Sus concejales también dijeron que en ningún momento había habido acuerdo y menos un contrato siquiera verbal.
El flautista , muy serio, casi enojado, les contestó:
-¡Cuidado, cuidado, por favor! Cumplan lo convenido, no hagan que me enoje porque en tal caso tocaré mi flauta de modo muy diferente.
Entonces el alcalde, con cinismo se enfureció:
-Oye. ¿qué te pasa? -bramó-. ¡No voy a consentir tus mentiras, amenazas e insolencias! ¿Te olvidas que soy el alcalde de Hamelín? ¿Qué te has creído?
El alcalde trataba de ocultar su mentira gritando, como suele hacerlo la gente que deshonesta.
-¡A mí no me va a venir a insultar ningún pobre diablo como tú, aunque tenga una flauta mágica y use ropa estrambótica, tratando de que le dé mil marcos por tocar la flauta ayudando a que se ahoguen las ratas!
-¡Se arrepentirán si no me pagan!
-¿Sigues con tus amenazas, vago, sinvergüenza?- gritó el alcalde-. ¡Haz lo que te parezca, grandísimo pícaro y sopla la flauta hasta que revientes, pobre diablo!
El flautista dio media vuelta y se marchó.
Se fue caminando calle abajo y comenzó a tocar su flauta. Tocaba apenas tres notas, pero de modo tan dulce que encandilaban al que las oía.
Entonces se despertó un murmullo en Hamelín. Un susurro que pronto pareció un alboroto y que era producido por alegres grupos de niños que se precipitaban corriendo tras el flautista..
Como pollitos que en el gallinero corren tras el que les lleva su ración de maíz molido, así salieron corriendo de sus casas todos los niños, muchachos y jovencitas tras el maravilloso músico, al que acompañaban con su vocerío y carcajadas.
El alcalde y los concejales enmudecieron, inmóviles, sin atinar a hacer algo, cuando vieron que el mágico músico se internaba por la calle que va al río, pero en vez de ir al río se encaminó hacia una alta montaña seguido por todos los niños adolescentes de Hamelín.
-¡El cansancio les impedirá subir esa montaña, el flautista se cansará también de tocar su flauta, y entonces nuestros hijos dejarán de seguirlo.
Mas apenas el flautista y los niños y adolescentes comenzaron a subir la falda de la montaña, la tierra se abrió y por ahí ingresaron el flautista y los chiquillos que lo seguían.

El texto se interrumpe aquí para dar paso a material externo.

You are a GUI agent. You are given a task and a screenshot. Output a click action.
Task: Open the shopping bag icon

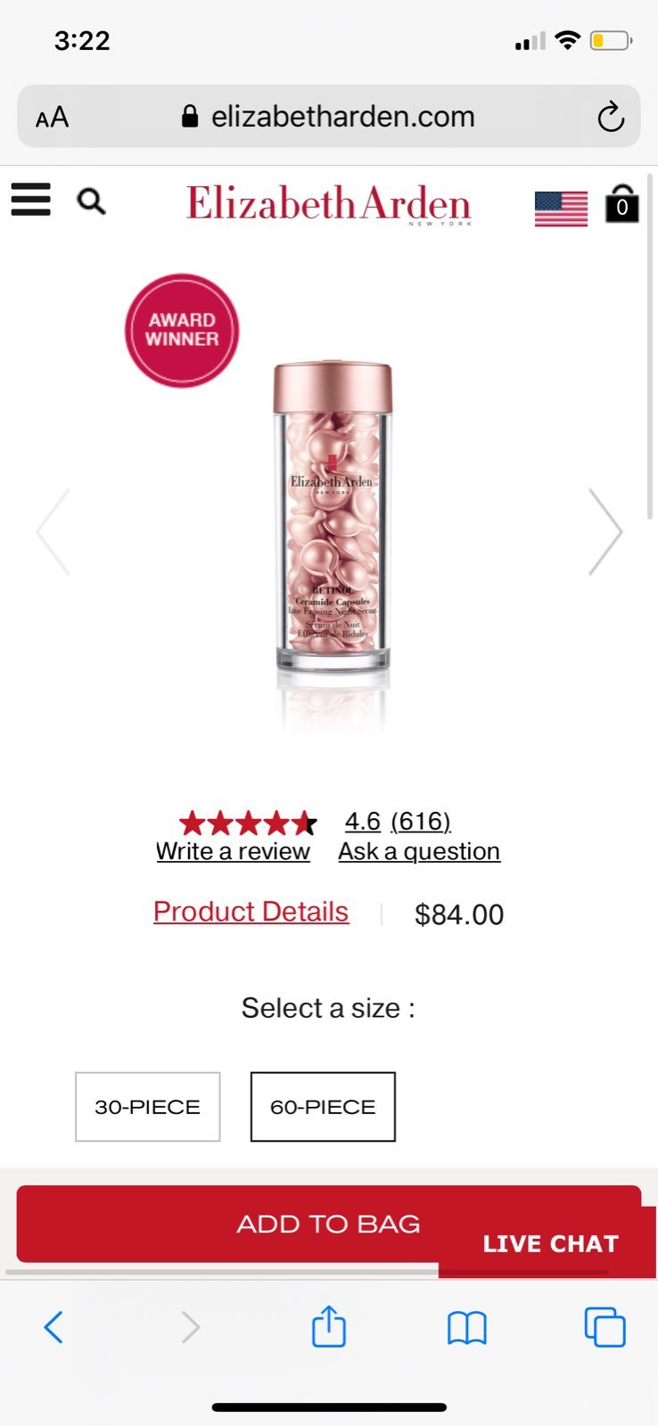point(622,204)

Y cuando el último de ellos ingresó, la puerta desapareció súbitamente, quedando la montaña igualita que antes, como si nada hubiese ocurrido.

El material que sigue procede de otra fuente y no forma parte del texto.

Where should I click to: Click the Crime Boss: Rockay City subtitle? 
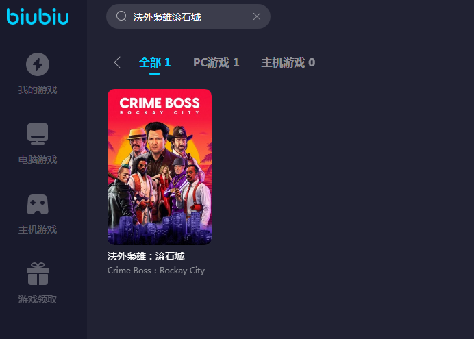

Sólo quedó afuera uno de los niños., porque como era cojo no pudo acompañar a los otros en sus bailes y corridas. Pero en vez de alegrarse, estaba triste porque, según dijo, se estaba perdiendo todas las cosas bonitas que ahora tendrían los demás.
- ¿Y qué les prometía? -preguntó su padre, curioso.
-Dijo que nos llevaría a un país de manantiales cristalinos y muchos árboles frutales, donde las flores y pájaros son más coloridos que los de acá, donde los perros son más veloces que nuestros venados, las abejas y avispas no pican, no hay víboras ni moscas ni mosquitos, y los caballos tienen alas de águila.
¡Pobre ciudad de Hamelín! ¡Y todo por tener un alcalde tramposo!